I haven't finalized the Machinist's machine list yet, but right now I'm leaning towards using the Paladin/Ranger spell progression and allowing the Machinist to "fuel" (i.e. prepare at the start of the day, quite unlike the way other spell abilities work in Retro Phaze) so many charges of each machine type.  Since the Machinist is an alternative Rogue promotion, it makes sense to use the same progression as the Ranger, but I have to make sure that machines are slightly more powerful than low-level Black Magic spells, since the Machinist will both lack the Ranger's other advantages and have to prepare his powers at the start of each day.


  1. Although the way you describe Machinists could certainly work, you might get kind of frustrated with trying to balance yet another kind of ability system into the game? If that happens, another idea would be to simply have the Machinist special ability mirror the fighter's new Smash Dice mechanic; maybe the Machinist has fewer "smash dice" but has more versatility with them or somesuch (like the ability to focus the dice on one target, or spread them around over many.) In this way the player can describe the extra damage as anything from a chainsaw to an autocrossbow without adding any new mechanical complexity.

    Alternately, the Machinist ability could be similar to the new Summon ability, but done a little differently (I don't know enough about how you plan to handle summons to know if that would work.)

    Point is, don't feel like you have to re-invent too many different wheels. Sub systems that mimic other sub systems can make a game feel more symmetrical and easier to learn.

    Just something I wanted to throw out there, but I'm sure I'll be happy with whatever you come up with- I trust your talent with this kind of thing.

    1. Well my idea for the summoner is to keep it a little more like D&D monster summoning than the Final Fantasy, Shining Force "the monster shows up and then just throws an extra-powerful elemental spell" type deal.

      Instead, the summons will actually be monsters that stick around for a few rounds and which can themselves only be harmed by magical weapons or spells (like incorporeal undead). When they first show up, they'll always start by throwing a spell one level lower than the summon (so, e.g., SKADI is a 3rd level spell that conjures an ice elemental, so Skadi will always start out by casting the 2nd level spell ICE; then she'll use physical attacks or the equivalent of a FREEZE scroll for as long as she stays on the battlefield).

      As for the machinist, some of the machines will be single-shot attacks, but others will be weapons that remain in use for the entire battle once activated. It gives the Machinist more of a steady, "slow-burn" kind of a feel - kind of like the Monk, actually - compared to the offensive spell-casters.
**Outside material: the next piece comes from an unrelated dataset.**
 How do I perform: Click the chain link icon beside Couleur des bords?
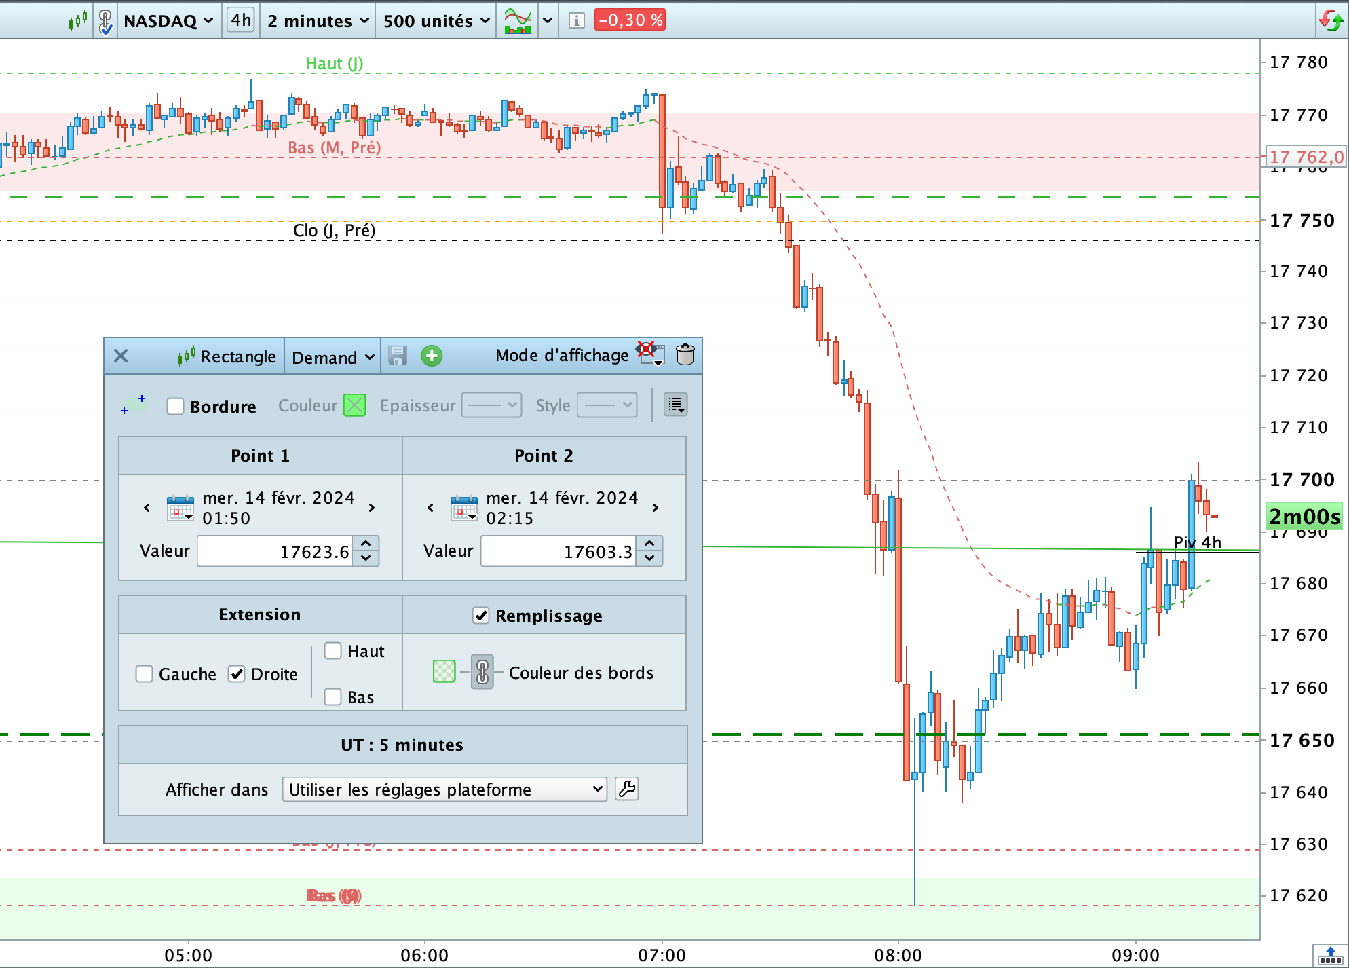(482, 673)
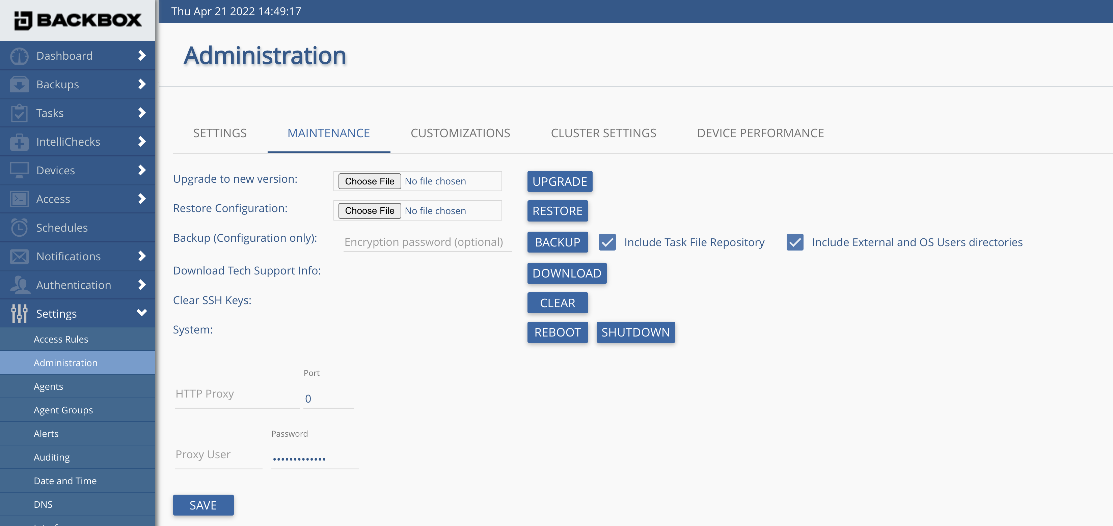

      And, yes, I agree that the casters' promotion abilities always felt underwhelming, but that was because casters didn't need cool stuff - they got high level spells! NUKE and HOLY were why you played a Wizard or a Monk, and the promotions were just incidental bones thrown to tradition. But now that I'm giving each class two possible promotions, yeah, the Abbot and the Warlock need something to really make them special - hence ULTIMA and METEO.